You can use Git LFS and commit zipped directories, and then during the
emsdk installation process unzip them.

On Wed, 18 Dec 2019 at 22:04, Jukka Jylänki <[email protected]> wrote:

> ke 18. jouluk. 2019 klo 9.27 Gabriel Cuvillier
> ([email protected]) kirjoitti:
> >
> > My two cents on this, from the point of view of a daily Emscripten user
> on various projects :
> >
> > If this change does not impact end-users of Emscripten, that just want
> to do C++ development targeting WebAssembly, then this is perfectly fine.
>  This change would just be an EMSDK "implementation detail", and I agree
> that from this point of view, removing the Java dependency is interesting.
>
> For emsdk users this is indeed just an implementation detail, as emsdk
> install still sets up the SDK functionally like it used to.
>
> > An alternative suggestion: instead of having to rely on 3rd party
> distribution system, why not "precompile/bundle" closure (as well as
> minify-html, or any other 3rd party dep), and use a more classic
> CDN-approach to deliver these big files.
>
> The reason for this is point #1 from the first post, and was discussed
> in
> https://github.com/emscripten-core/emsdk/pull/404#issuecomment-564720935,
> basically each update of closure would increase the size of the git
> repository by ~30MB/+13% overall download size.

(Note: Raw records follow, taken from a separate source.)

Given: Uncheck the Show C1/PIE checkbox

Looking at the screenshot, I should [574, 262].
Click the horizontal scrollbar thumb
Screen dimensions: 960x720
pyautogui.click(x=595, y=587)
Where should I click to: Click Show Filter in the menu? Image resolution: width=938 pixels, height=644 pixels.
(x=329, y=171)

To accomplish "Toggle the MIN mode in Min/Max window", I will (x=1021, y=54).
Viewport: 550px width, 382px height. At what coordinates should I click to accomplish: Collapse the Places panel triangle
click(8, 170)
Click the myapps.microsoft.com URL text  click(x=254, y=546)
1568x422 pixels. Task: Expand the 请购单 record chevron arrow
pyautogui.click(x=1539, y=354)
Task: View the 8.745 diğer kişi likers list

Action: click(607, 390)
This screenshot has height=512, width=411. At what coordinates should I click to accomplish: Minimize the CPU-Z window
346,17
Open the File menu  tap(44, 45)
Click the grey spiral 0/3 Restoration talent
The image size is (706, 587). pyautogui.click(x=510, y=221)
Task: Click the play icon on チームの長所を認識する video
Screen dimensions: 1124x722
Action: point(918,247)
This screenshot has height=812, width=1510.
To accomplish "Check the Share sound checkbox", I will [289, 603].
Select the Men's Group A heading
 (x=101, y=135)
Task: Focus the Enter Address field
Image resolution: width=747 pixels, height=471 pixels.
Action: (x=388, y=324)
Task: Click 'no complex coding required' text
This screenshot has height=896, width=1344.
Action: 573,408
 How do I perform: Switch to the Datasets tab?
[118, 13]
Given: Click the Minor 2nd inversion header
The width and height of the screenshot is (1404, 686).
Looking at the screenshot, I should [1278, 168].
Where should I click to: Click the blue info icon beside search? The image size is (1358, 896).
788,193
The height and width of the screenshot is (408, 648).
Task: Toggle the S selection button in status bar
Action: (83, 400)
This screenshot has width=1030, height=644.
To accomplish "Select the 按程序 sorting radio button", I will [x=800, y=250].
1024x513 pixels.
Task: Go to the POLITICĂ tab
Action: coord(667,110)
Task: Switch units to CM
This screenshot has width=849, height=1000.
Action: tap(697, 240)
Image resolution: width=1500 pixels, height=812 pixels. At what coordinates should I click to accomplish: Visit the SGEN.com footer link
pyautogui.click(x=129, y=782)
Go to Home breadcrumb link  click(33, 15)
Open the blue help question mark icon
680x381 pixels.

And since git tracks
> all history, that means it will download all old versions when one git
> clones. After a couple of updates of Closure, the size of all the
> Closures in the tree history would be a larger portion of the overall
> Emscripten git repository than Emscripten bits itself.
>
> Git LFS route would work for this only if Closure and html-minifier
> and other tools would provide a single file amalgamation of the whole
> toolchain they provide, but unfortunately this is not the case.
> Closure and html-minifier are split across hundreds of small files, so
> Git LFS cannot be applied.
>
> > This would remove the need for a package management system (npm, or even
> PIP if you have the same idea for Python tools) running on users machine...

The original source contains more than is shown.